[06:57:06] <jelto>	 Just a short reminder: we will start re-deploy services in eqiad Kubernetes cluster soon. Feel free to ping me any time.
[07:22:23] <_joe_>	 jelto, jayme I have one suggestion about eqiad
[07:22:42] * jelto listening
[07:22:45] <_joe_>	 do not depool all services, but depool/redeploy/pol each one 
[07:22:54] <_joe_>	 individually
[07:23:21] <_joe_>	 the reason is, given most services are actually either called by mediawiki (which is in equiad) or by users in europe/asia at this time of the day
[07:23:37] <_joe_>	 switching them to codfw will cause a perf degradation
[07:23:52] <_joe_>	 one we're ok with, but no reason to make it last longer than necessary
[07:24:11] <_joe_>	 if this is too inconvenient, ofc, just go with depool all, redeploy all, repool all
[07:24:58] <jayme>	 I think we would need to lower the ttl in that case to not have to wait 5min for each service
[07:25:04] <jelto>	 We could do that, but that would mean the whole process takes even more time because we have to wait 5 minutes before each service, right?

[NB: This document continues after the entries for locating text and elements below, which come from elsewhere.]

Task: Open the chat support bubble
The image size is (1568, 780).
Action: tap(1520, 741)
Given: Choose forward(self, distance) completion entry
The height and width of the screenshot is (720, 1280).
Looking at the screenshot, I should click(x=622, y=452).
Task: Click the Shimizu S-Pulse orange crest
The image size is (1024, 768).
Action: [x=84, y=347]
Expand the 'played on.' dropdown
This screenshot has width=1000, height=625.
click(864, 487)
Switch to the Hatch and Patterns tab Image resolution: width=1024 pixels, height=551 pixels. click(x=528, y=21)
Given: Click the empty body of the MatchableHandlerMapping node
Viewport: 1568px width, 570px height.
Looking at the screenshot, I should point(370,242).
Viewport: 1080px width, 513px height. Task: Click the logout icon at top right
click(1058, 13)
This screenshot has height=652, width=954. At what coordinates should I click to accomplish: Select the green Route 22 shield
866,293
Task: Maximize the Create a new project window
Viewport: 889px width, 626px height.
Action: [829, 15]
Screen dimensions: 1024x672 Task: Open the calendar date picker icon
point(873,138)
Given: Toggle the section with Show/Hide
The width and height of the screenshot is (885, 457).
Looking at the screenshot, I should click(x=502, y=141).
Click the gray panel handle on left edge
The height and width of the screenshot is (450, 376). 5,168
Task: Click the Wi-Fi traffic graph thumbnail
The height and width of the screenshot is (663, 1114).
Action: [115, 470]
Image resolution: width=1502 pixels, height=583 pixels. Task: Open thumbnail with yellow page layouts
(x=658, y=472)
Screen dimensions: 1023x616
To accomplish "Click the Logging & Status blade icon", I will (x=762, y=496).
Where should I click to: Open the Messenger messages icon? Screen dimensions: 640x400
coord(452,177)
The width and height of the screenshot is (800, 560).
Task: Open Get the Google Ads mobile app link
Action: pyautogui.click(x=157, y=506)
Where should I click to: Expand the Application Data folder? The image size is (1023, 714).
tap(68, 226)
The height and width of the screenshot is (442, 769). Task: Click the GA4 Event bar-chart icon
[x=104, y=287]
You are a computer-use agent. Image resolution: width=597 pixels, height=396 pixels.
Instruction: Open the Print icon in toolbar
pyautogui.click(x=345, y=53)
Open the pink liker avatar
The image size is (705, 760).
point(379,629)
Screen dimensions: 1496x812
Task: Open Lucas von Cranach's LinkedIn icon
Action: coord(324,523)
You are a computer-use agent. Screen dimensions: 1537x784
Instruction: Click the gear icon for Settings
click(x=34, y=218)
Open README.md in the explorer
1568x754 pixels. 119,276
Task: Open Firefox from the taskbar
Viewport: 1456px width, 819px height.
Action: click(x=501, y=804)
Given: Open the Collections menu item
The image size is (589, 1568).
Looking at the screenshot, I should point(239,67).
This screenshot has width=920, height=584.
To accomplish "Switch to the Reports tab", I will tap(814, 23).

[07:26:18] <jayme>	 _joe_: what about doing that for the "big ones" only? sessionstore and mobileapps?
[07:26:38] <_joe_>	 jayme: mobileapps is actually ok to stay depooled
[07:26:44] <_joe_>	 I was thinking of eventgate mostly
[07:27:00] <_joe_>	 jelto: we can reduce the ttl to 10 seconds on all eqiad records for the time of the transition
[07:28:51] <_joe_>	 but yeah basically as long as we do eventgate-main, sessionstore, echostore individually
[07:28:57] <_joe_>	 the rests should be ok
[07:29:06] <_joe_>	 let me take a look at the list of all deployed services
[07:29:08] <jayme>	 as the services are depooled already, I'd say we just repool those 3 then
[07:29:28] <_joe_>	 yep
[07:29:31] <jayme>	 or migrate them now and repool?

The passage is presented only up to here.